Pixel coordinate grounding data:

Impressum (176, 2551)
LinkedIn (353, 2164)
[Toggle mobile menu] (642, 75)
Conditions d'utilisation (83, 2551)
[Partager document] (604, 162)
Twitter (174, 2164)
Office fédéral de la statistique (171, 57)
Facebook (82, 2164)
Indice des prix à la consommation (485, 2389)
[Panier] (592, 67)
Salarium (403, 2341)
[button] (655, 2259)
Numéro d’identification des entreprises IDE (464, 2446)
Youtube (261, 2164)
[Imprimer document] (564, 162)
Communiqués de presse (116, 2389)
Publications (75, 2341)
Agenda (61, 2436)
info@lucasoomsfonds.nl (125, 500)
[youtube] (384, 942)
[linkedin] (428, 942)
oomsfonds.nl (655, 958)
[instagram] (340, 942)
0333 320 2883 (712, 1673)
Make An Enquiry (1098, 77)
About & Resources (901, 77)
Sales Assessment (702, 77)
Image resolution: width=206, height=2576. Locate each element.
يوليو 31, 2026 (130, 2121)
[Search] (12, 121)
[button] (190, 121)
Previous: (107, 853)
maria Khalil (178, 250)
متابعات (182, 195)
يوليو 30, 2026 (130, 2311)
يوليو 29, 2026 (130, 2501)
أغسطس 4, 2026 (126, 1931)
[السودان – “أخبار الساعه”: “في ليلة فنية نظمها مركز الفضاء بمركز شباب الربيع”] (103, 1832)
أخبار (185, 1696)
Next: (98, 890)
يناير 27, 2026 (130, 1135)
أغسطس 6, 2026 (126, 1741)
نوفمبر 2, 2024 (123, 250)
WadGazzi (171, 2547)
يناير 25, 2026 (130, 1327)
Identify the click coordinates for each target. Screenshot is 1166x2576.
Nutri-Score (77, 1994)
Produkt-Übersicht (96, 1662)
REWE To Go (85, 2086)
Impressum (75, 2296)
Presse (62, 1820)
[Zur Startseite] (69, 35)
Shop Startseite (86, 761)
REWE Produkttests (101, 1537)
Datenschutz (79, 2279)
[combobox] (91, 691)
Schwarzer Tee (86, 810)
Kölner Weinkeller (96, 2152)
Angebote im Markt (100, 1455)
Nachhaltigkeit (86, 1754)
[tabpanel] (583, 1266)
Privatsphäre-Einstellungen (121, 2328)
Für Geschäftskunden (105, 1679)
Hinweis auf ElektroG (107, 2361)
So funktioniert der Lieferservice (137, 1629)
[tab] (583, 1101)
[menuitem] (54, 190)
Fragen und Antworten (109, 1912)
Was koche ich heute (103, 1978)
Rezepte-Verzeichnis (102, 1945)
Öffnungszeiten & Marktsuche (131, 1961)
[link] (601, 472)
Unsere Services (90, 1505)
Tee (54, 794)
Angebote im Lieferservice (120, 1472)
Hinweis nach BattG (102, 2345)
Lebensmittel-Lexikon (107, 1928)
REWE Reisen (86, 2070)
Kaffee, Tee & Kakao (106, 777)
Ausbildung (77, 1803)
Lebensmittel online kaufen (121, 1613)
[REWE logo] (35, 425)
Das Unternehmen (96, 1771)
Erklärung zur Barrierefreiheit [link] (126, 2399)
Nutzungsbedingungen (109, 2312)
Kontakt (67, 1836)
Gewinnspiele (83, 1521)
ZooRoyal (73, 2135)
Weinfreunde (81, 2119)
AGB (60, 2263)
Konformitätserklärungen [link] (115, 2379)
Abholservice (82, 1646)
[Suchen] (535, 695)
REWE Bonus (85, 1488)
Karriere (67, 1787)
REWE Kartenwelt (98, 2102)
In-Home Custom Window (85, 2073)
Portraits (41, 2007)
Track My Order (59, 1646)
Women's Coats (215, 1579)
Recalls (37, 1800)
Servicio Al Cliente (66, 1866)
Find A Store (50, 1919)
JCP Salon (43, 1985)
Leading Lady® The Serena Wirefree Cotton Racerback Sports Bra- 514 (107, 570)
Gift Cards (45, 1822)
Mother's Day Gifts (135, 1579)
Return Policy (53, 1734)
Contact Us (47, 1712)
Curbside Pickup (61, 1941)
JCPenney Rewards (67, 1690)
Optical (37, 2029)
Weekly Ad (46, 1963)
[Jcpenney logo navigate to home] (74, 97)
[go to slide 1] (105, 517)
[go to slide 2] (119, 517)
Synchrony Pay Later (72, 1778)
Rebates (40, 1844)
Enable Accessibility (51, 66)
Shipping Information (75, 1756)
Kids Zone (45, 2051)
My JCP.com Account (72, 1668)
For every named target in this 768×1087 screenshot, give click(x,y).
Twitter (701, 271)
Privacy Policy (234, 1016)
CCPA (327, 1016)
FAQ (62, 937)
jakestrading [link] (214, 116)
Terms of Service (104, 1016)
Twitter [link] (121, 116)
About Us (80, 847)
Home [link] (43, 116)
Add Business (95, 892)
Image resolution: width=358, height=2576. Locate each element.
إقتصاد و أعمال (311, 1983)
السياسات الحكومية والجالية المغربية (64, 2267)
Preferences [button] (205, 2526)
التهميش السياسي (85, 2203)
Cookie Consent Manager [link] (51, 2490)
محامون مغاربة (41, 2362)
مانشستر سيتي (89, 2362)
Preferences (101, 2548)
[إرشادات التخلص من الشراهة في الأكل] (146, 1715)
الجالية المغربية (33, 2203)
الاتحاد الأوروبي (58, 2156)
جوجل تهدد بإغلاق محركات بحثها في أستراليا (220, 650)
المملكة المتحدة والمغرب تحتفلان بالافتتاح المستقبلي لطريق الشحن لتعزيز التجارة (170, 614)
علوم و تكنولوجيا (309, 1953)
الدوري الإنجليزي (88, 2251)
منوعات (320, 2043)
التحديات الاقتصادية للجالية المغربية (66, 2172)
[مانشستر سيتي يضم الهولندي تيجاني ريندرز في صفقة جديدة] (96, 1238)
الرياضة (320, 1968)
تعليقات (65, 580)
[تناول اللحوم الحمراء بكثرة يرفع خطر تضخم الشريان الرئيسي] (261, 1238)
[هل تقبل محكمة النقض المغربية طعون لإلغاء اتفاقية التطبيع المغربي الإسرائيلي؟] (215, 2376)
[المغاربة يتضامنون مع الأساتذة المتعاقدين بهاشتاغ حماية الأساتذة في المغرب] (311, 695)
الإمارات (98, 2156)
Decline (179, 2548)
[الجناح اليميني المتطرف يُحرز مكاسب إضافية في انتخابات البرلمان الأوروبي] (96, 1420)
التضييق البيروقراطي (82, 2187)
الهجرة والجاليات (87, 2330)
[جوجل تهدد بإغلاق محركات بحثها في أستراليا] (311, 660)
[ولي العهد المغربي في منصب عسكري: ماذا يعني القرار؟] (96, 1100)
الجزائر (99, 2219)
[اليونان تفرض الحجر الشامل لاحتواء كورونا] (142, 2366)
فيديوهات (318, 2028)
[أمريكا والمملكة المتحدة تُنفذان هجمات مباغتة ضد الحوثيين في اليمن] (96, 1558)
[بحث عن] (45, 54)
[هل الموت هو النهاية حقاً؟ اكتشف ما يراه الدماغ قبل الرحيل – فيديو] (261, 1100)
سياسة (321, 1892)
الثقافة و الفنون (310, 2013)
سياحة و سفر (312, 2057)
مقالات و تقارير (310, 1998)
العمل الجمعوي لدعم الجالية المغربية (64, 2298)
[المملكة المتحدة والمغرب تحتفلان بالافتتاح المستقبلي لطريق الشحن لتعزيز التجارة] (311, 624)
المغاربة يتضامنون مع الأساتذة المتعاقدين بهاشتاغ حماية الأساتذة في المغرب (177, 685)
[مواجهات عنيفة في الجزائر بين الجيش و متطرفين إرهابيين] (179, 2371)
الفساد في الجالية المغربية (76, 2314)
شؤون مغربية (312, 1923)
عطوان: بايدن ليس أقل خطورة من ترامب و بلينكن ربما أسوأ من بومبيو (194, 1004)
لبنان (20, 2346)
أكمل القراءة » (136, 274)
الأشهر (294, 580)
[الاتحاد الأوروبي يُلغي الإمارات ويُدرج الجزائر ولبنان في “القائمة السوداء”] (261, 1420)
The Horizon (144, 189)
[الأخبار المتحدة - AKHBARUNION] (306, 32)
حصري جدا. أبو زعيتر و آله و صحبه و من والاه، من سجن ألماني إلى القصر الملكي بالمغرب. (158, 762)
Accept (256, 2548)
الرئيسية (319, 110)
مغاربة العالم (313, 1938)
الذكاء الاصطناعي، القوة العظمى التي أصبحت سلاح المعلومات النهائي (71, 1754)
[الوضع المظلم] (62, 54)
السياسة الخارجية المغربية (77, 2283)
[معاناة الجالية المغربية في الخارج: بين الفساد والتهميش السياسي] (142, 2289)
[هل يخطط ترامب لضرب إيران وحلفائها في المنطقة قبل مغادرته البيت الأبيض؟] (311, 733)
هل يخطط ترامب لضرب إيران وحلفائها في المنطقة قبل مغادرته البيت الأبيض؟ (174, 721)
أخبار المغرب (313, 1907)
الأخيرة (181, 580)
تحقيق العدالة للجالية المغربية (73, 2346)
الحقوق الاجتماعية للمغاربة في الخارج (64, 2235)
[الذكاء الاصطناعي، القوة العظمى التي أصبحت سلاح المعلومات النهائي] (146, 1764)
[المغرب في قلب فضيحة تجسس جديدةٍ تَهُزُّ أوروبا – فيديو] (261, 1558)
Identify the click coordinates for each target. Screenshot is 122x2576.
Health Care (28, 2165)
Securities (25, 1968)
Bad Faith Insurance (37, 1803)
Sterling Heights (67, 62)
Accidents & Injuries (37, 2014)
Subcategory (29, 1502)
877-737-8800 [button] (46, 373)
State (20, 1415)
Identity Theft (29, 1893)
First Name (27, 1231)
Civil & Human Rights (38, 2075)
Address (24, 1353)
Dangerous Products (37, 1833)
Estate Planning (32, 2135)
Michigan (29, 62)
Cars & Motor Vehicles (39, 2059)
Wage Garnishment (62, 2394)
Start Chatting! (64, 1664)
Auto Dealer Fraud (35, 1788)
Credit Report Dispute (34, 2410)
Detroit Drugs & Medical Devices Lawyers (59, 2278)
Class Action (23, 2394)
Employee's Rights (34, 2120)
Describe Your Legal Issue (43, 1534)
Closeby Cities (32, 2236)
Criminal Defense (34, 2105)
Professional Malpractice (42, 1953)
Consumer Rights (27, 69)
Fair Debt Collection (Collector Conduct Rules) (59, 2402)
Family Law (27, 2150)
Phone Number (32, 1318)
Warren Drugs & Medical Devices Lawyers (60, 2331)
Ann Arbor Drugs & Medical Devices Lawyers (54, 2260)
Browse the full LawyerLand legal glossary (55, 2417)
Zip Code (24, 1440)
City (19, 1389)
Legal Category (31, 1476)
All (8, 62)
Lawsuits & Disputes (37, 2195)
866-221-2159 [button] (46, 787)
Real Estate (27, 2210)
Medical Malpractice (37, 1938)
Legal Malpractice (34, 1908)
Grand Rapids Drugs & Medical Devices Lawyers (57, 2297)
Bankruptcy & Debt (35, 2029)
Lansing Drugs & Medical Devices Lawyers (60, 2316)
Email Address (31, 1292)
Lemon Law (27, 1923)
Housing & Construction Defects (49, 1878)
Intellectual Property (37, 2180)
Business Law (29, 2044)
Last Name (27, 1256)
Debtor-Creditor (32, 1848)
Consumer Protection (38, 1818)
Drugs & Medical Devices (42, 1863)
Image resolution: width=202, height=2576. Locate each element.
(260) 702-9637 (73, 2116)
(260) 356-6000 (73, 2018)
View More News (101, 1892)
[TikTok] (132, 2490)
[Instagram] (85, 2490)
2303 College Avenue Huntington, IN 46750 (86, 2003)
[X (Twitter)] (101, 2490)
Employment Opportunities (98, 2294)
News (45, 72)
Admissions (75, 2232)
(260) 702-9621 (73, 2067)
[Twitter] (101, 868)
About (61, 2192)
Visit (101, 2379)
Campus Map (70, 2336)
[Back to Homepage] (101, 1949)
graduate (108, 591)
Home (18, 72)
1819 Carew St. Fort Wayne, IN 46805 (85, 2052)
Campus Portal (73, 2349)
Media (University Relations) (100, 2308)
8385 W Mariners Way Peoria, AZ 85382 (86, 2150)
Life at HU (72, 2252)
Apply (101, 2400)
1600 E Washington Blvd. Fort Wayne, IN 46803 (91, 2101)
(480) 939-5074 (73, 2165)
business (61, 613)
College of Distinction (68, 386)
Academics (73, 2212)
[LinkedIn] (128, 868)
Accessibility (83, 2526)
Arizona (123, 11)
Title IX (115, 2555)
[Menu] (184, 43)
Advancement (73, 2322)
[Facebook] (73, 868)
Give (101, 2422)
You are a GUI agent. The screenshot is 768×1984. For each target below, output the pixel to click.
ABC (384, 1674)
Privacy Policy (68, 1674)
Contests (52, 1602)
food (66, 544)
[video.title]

→ TASK OBJECTIVE: Look back at the entries above and repeat, unchanged, every line from the line holding "أخبار (185, 1696)" through the line holding "Angebote im Lieferservice (120, 1472)".

→ RESPONSE BELOW:
أخبار (185, 1696)
Next: (98, 890)
يناير 27, 2026 (130, 1135)
أغسطس 6, 2026 (126, 1741)
نوفمبر 2, 2024 (123, 250)
WadGazzi (171, 2547)
يناير 25, 2026 (130, 1327)
Identify the click coordinates for each target. Screenshot is 1166x2576.
Nutri-Score (77, 1994)
Produkt-Übersicht (96, 1662)
REWE To Go (85, 2086)
Impressum (75, 2296)
Presse (62, 1820)
[Zur Startseite] (69, 35)
Shop Startseite (86, 761)
REWE Produkttests (101, 1537)
Datenschutz (79, 2279)
[combobox] (91, 691)
Schwarzer Tee (86, 810)
Kölner Weinkeller (96, 2152)
Angebote im Markt (100, 1455)
Nachhaltigkeit (86, 1754)
[tabpanel] (583, 1266)
Privatsphäre-Einstellungen (121, 2328)
Für Geschäftskunden (105, 1679)
Hinweis auf ElektroG (107, 2361)
So funktioniert der Lieferservice (137, 1629)
[tab] (583, 1101)
[menuitem] (54, 190)
Fragen und Antworten (109, 1912)
Was koche ich heute (103, 1978)
Rezepte-Verzeichnis (102, 1945)
Öffnungszeiten & Marktsuche (131, 1961)
[link] (601, 472)
Unsere Services (90, 1505)
Tee (54, 794)
Angebote im Lieferservice (120, 1472)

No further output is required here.